An overdrawing is a debt due to the bank, and if the person who has overdrawn his account was, at the time the bank stopped payment, a bona fide holder of the bills in his own *right, the same rule of set-off must be applied. The evidence on which the receiver should act in allowing set-offs should be such as to satisfy him that the debtor could sustain such off-set in a court of justice, if a suit was brought against him. If the receiver thinks proper to rely upon the affidavit of the party, he should' at least require him to state when, where and from whom he received the bills, and under what circumstances.

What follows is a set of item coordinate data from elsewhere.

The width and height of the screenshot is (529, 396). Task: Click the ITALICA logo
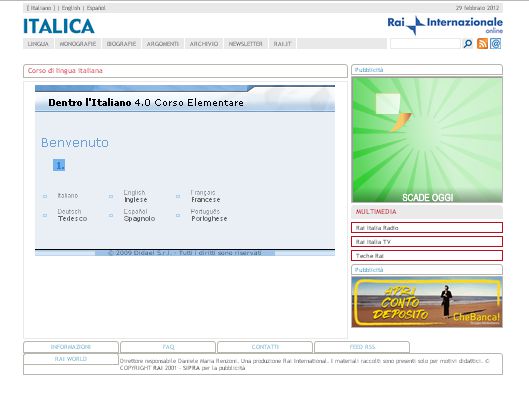pyautogui.click(x=59, y=26)
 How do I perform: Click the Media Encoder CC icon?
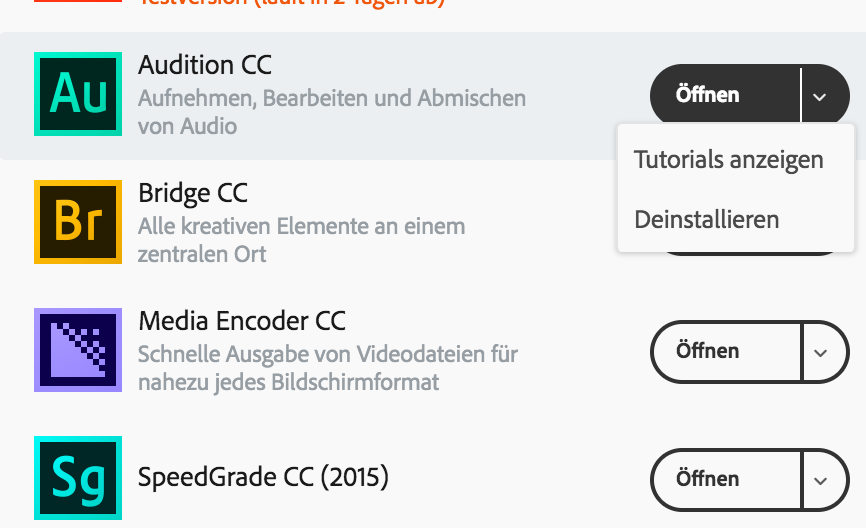[x=78, y=349]
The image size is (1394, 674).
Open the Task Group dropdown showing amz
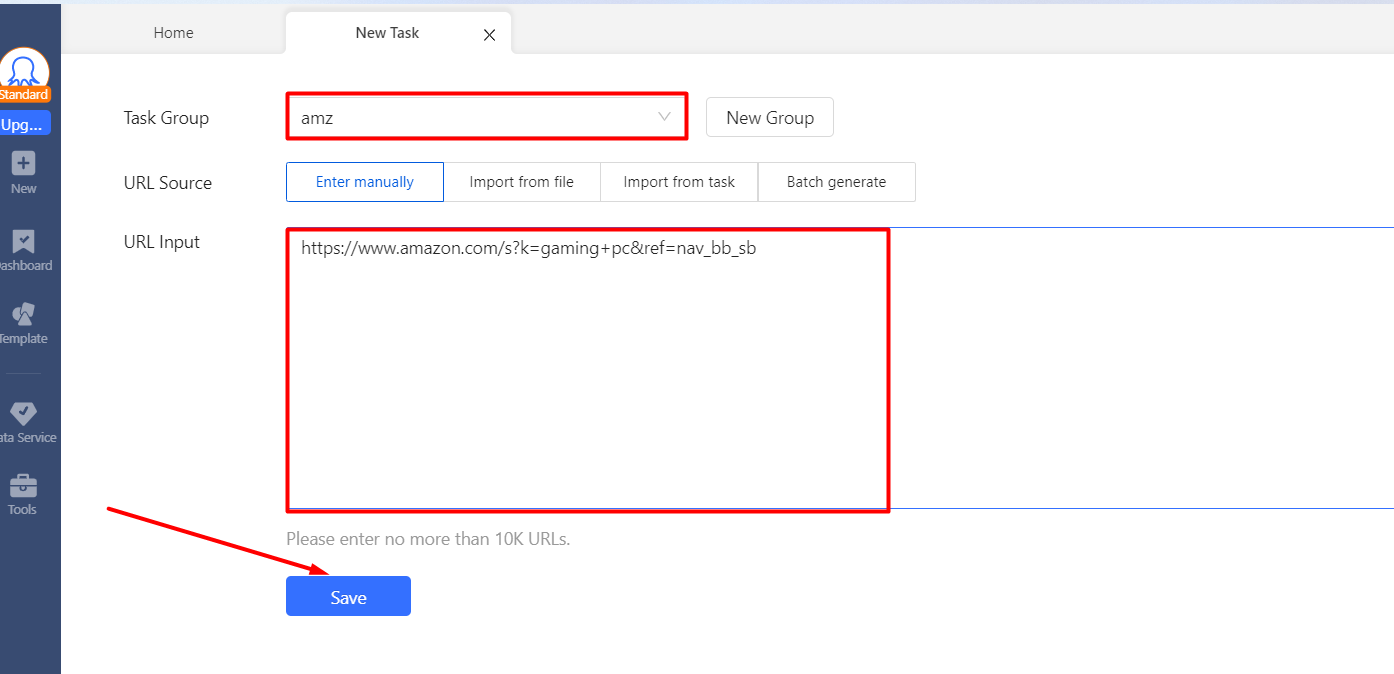pos(486,116)

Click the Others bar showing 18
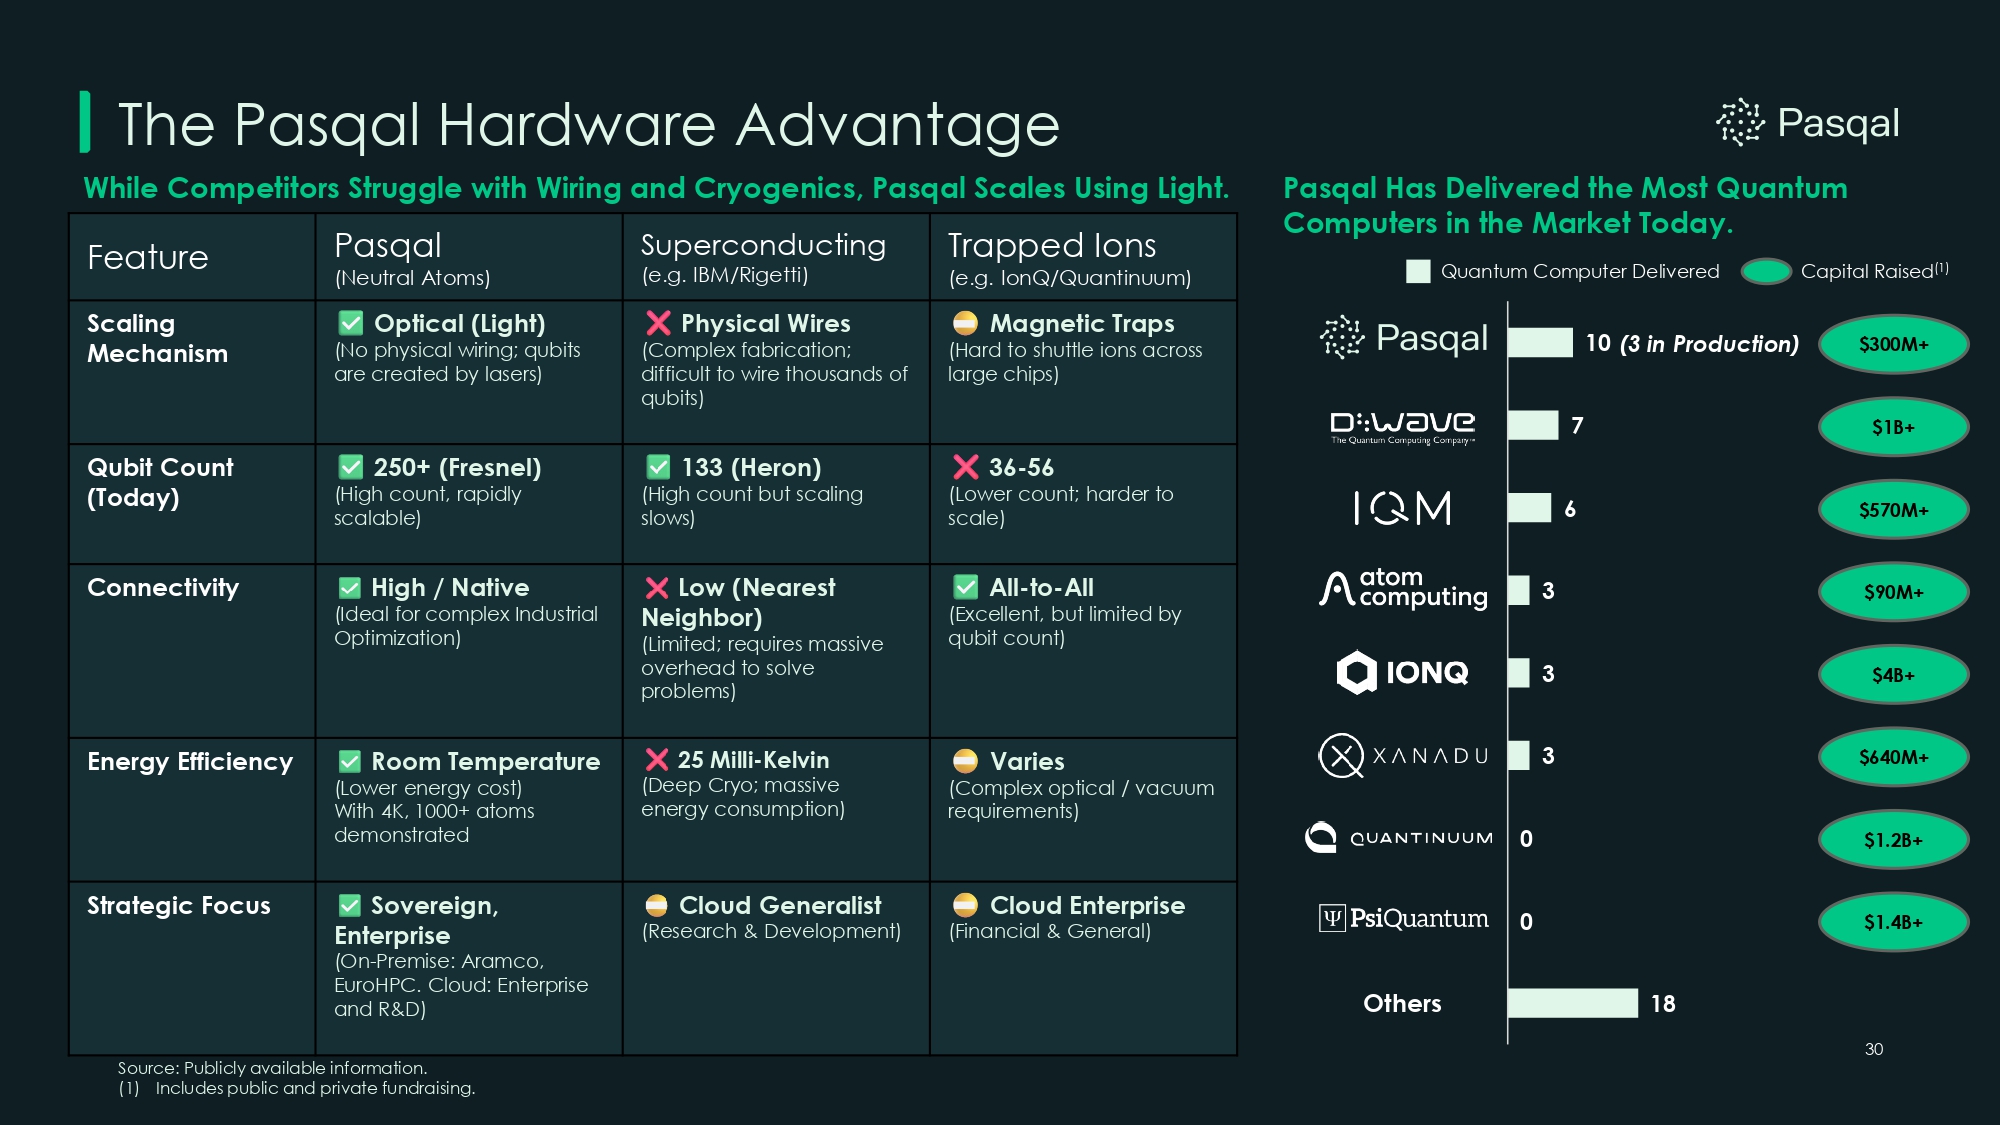tap(1572, 1003)
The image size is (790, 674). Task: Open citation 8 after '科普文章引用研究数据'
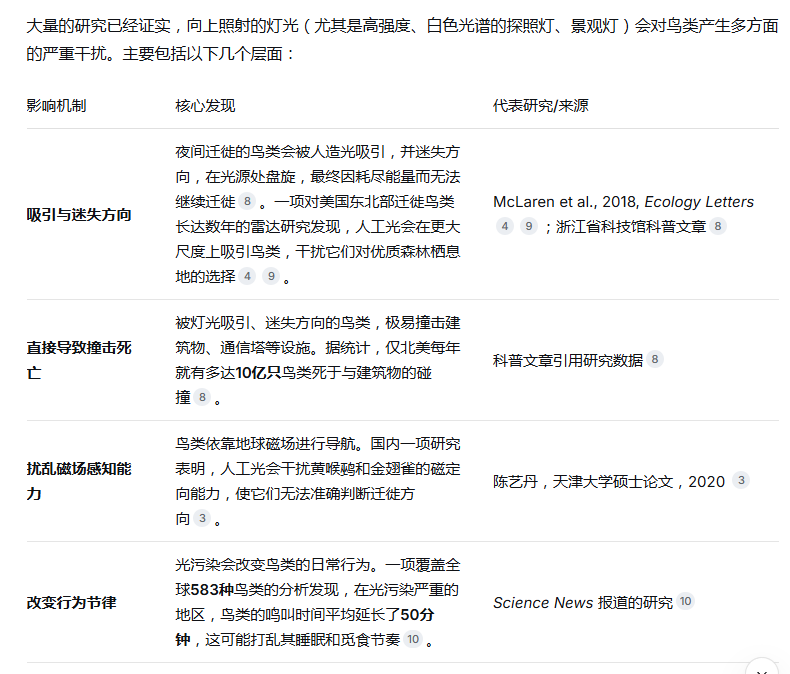pos(655,359)
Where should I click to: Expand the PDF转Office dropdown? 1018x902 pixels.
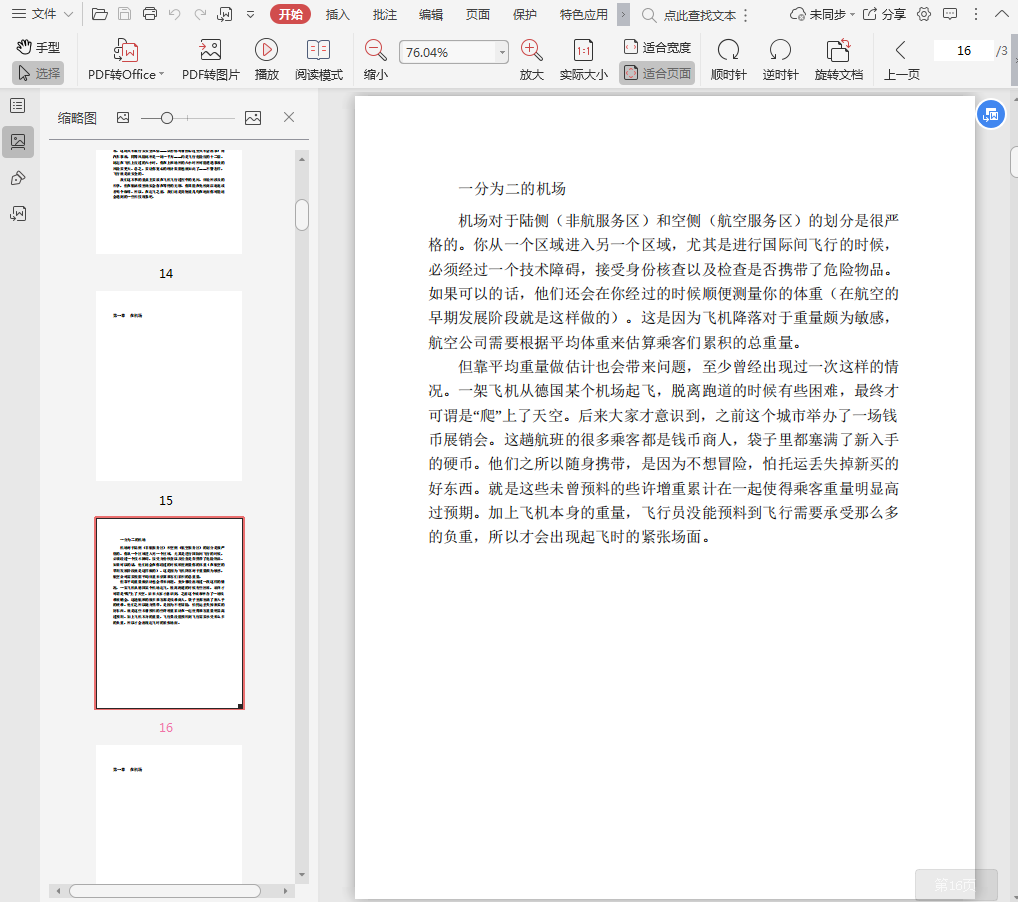tap(163, 74)
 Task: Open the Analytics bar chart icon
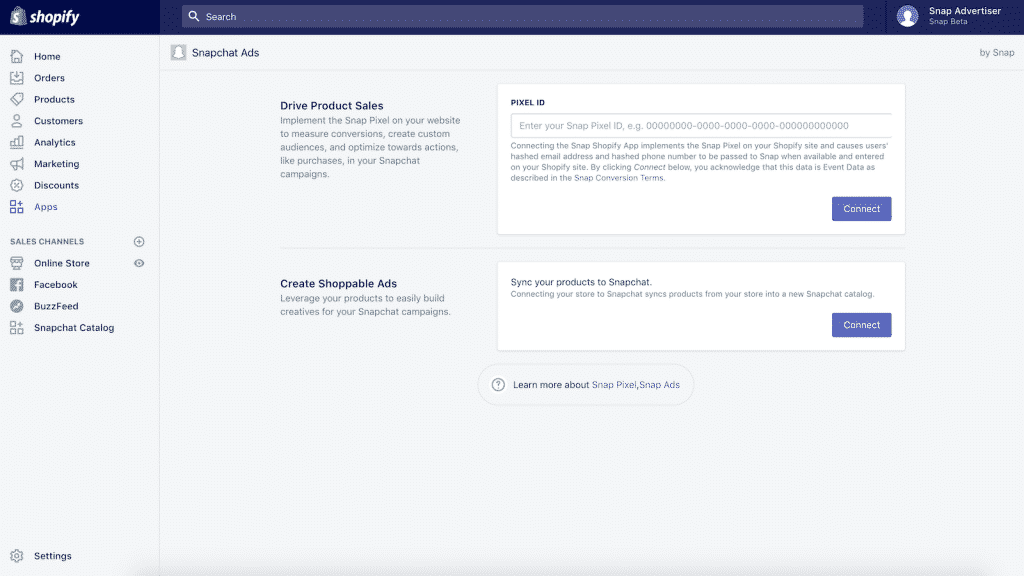[x=16, y=142]
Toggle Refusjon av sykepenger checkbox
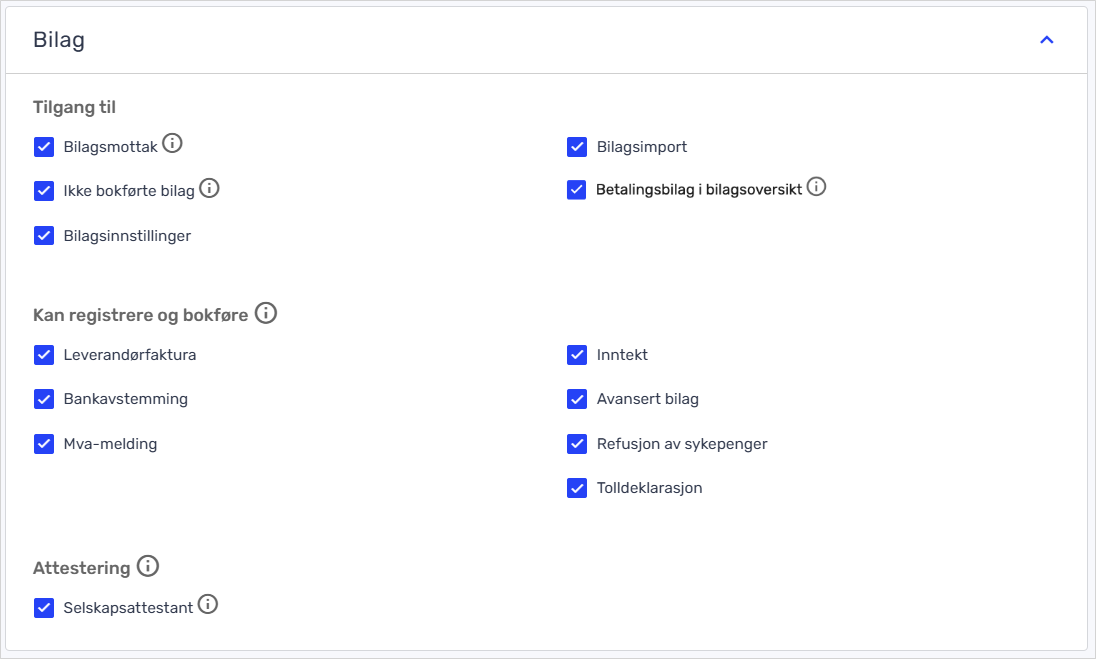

Where the debtors and their sureties are insolvent, and only able to pay a part of their debts, it will be no injury to the creditors of the institution, if the receiver takes Middle District bills in payment; but in all such cases the receiver should estimate such bills at the probable amount of dividend which would be obtained thereon; that is, if the debtor is able to pay 75 per cent, of his debt, he should not be permitted to pay in bills at par, when they are in fact worth less than seventy-five per cent, in good money. *587In one of the suits brought by the receiver of the Greene County Bank, the Supreme Court decided, after full argument, that under the provisions of the act of 1825, bills which had been obtained by the debtors of the bank, after it stopped payment, but before the appointment of a receiver could not be off set; that the equitable right of the debtors to a set-off was not altered by the neglect of the attorney-general to apply and obtain the appointment of a receiver immediately. This must be considered the legal rule by which the receiver is to be governed. It having been decided there was no off-set at law in such cases, there can be no pretence for claiming it in equity, as it is wholly opposed to every principle of equity and justice.

If bills of the bank were taken to exchange, and remained on hand at the time the bank stopped payment, they should be returned; but if the agent had parted with the bills, it would be manifestly unjust to allow him to receive Middle District bills afterwards to off-set.